RVO is manifested by a sudden painless unilateral decrease in visual acuity, which depends on the size of the macular area occupied by a thrombus. There are metamorphopsias and relative scotoma. Patients with peripheral thrombus may have no symptoms. At the eye fundus retinal edema, cotton wool spots, blurring of the border of the optic nerve head, intraretinal haemorrhages and broadened, winding veinscan be observed. Neovascularisation can be a RVO complication, which develops within 6–12 months, but can develop at any time. NVE develops more often than NVD and it is formed most often on the border of areas with no perfusion, drained by a closed vein. Proliferating blood vessels may be the cause of recurrent haemorrhages into the vitreous body, traction retinal detachment [12] and can lead to the development of neovascular glaucoma, which occurs more frequently in the CRVO ischemic form [16].
After 6–12 months sheaths with residual vascular haemorrhage of different size may appear. A collateral circulation with winding vessels passing through the horizontal seam between the upper and lower vascular arches or the optic nerve head can be developed. We also observe microaneurysms and hard exudates, sometimes with accompanying crystalline deposits of cholesterol. Degeneration of the pigmentary retina layer and epiretinal membrane can also occur.
The most common cause of poor visual acuity after retinal vein thromboses is chronic macular oedema [12].
The development of RVO depends on the age. The incidence rate in the population over 40 is 0.3–2.1% and increases in people over 50 years of age and over 65 years of age it reaches 2.9% [13, 16]. Based on a 15-year study, it was found that the frequency of BRVO is greater than CRVO (0.5–2.0% vs. 0.1–0.2% vs), i.e. BRVO occurs 3–10 times more often than CRVO. Binocular RVO is not common and is less than 10% of all cases of RVO. Frequency of RVO is similar in both men and women, in all studies in which gender was taken into account. Prevalence of RVO seems to be uniform in all countries and in all ethnic groups. Most patients with CRVO have already got macular oedema at diagnosis and in patients with BRVO (in approx. 5–15% eyes) it develops within a year. It is estimated that macular oedema occurs within 15 months in approx. 30% of patients with CRVO without ischaemia and in as many as approx. 73% of patients with the ischaemic CRVO form. Conversion of the form without ischaemia into the form with ischaemia is above 34%. Haemorrhages into the vitreous chamber occur in 40% of patients with BRVO at an unspecified time, while as many as 10% of patients develop vitreous haemorrhage within 9 months after diagnosis [16].
So far, the main RVO therapeutic methods reducing oedema of the retina and affecting the haemorheological parameters are: Anti-VEGF therapy (ranibizumab, aflibercept, bevacizumab - off-label) Intravitreal corticosteroids (triamcinolone - off-label) Periocular corticosteroids Dexamethasone in the form of a biodegradable implant of a diameter approx. 0.46 mm and a length of 6 mm administered intravitreally (more often) [2, 19].

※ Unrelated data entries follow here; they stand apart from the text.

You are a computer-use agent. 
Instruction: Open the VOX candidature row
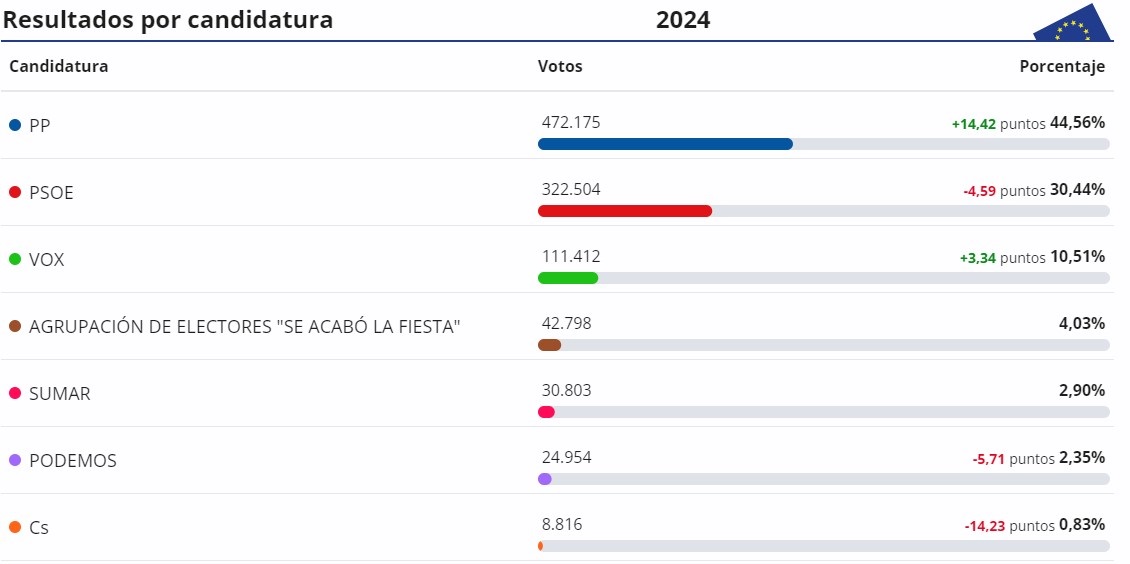pyautogui.click(x=47, y=260)
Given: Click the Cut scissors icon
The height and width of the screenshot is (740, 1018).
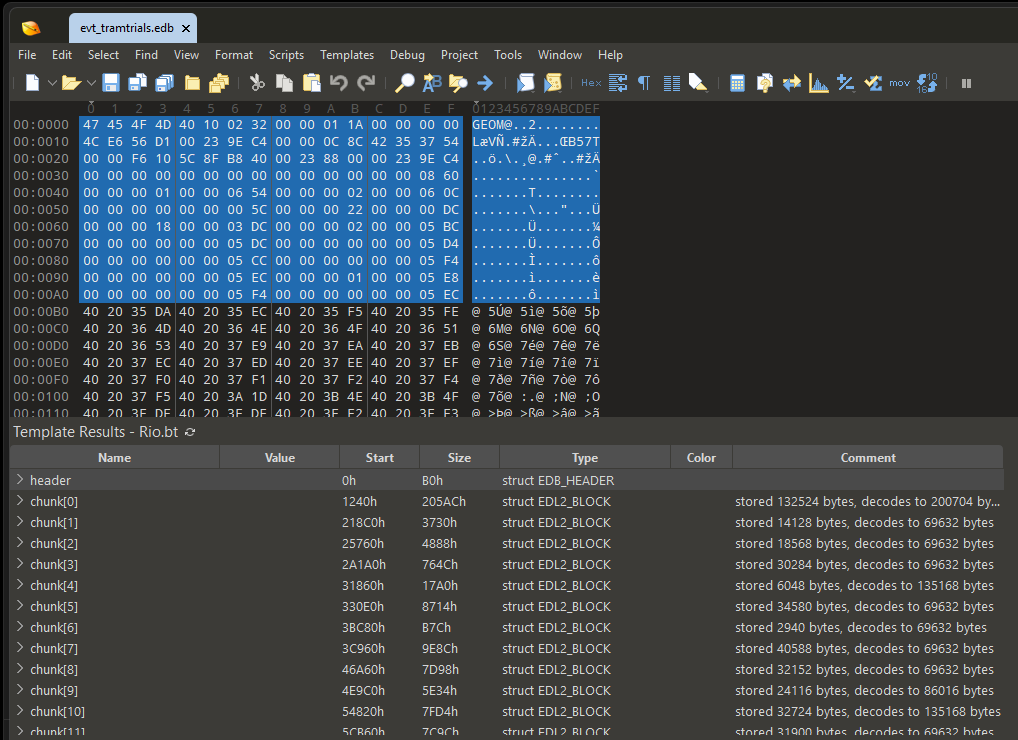Looking at the screenshot, I should (x=257, y=83).
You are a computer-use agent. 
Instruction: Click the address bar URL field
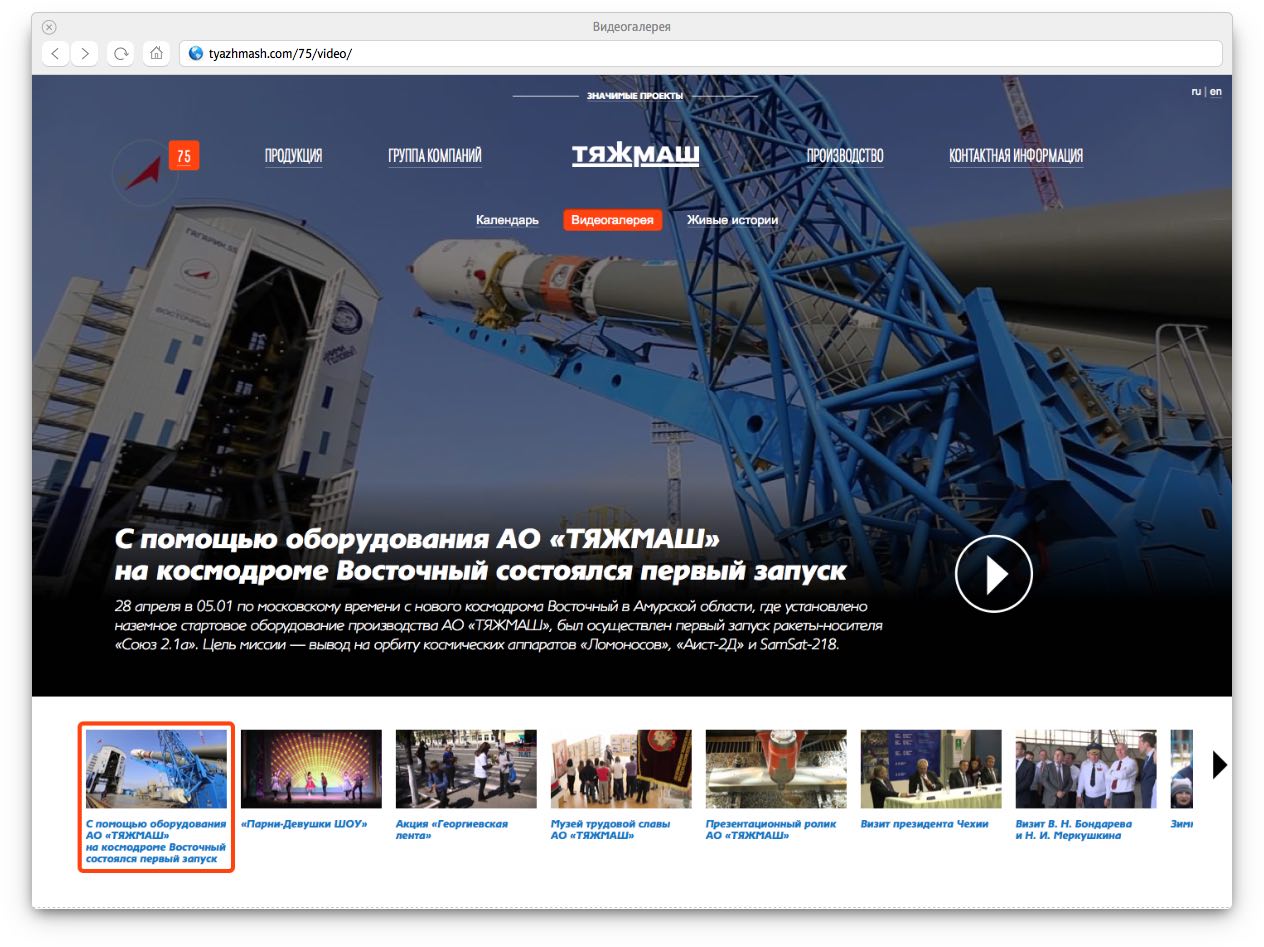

One of the methods of therapy conducted in a prospective, randomised, multi-centre clinical study is haemodilution through erythrocytopheresis. Haemodilution reduces the number of RBC, hematocrit, blood viscosity, thereby improving the blood flow through the vessels. Haemodilution in CRVO has proved to be most effective at the early stage after the onset of CRVO, i.e. under three weeks from the incident occurrence. Improvement in visual acuity by 1.7 ETDRS was found, compared to a decline in visual acuity by 2.3 lines in the control group. The number of conversions into ischaemic CRVO decreased in patients after haemodilution (11%) compared with the control group (50%). Central retinal thickness was also reduced. The average thickness in the treated group was 289 um, and in the control group 401 um. Measurements were taken using optical coherence tomography (OCT).
Haemodilution directly affects the blood flow through the retina and is characterised by a long-term effect in the treatment of CRVO. Automated aphaeresis of erythrocytes decreases blood and plasma viscosity and interrupts the vicious cycle leading to the enhanced aggregation and CRVO progression. Haemodilution improves the prognosis in CRVO, but does not eliminate the cause of the thrombus.
Summing up, isovolemic haemodilution can improve visual acuity reaching a better therapeutic effect in patients with the non-ischaemic CRVO form compared to the ischaemic form. Clinical improvement is affected by reducing the total blood viscosity, which leads to an improvement in the blood flow through the areas of the retina with disturbed microcirculation [6, 28].
In the retinal venous thrombus corticosteroids reduce macular oedema, stabilise the blood-retinal barrier and improve hemorheological parameters in the vessels of the retina by reducing the inflammation, inhibiting deposition of fibrin, reducing the influx of leukocytes and inflammatory cells. They inhibit prostaglandin synthesis, proinflammatory cytokines, among them interleukin-1, interleukin-6, TNF-alpha. Interleukin-1 is a factor stimulating inflammation, interleukin-6 and TNF-alpha are involved in relaxation of tight junctions between retinal vascular endothelial cells, and also between retinal pigmentary epithelial cells. Apart from participation in inflammatory processes TNF-alpha plays a significant role in neovascularisation and vasomotor responses [5, 15]. Administration of a corticosteroid directly into the vitreous body allows to achieve optimal therapeutic concentration in the eye tissues. The use of biodegradable implants with dexamethasone, which has a prolonged operating time, makes it possible to use them less frequently. In the available literature the improvement of the treated eye functions was visible after a week from intravitreous injection of Ozurdex and further improvement was noted in a monthly observation. A significant reduction in retinal macular oedema was also observed, confirmed in an optical coherence tomography (OCT) examination [15].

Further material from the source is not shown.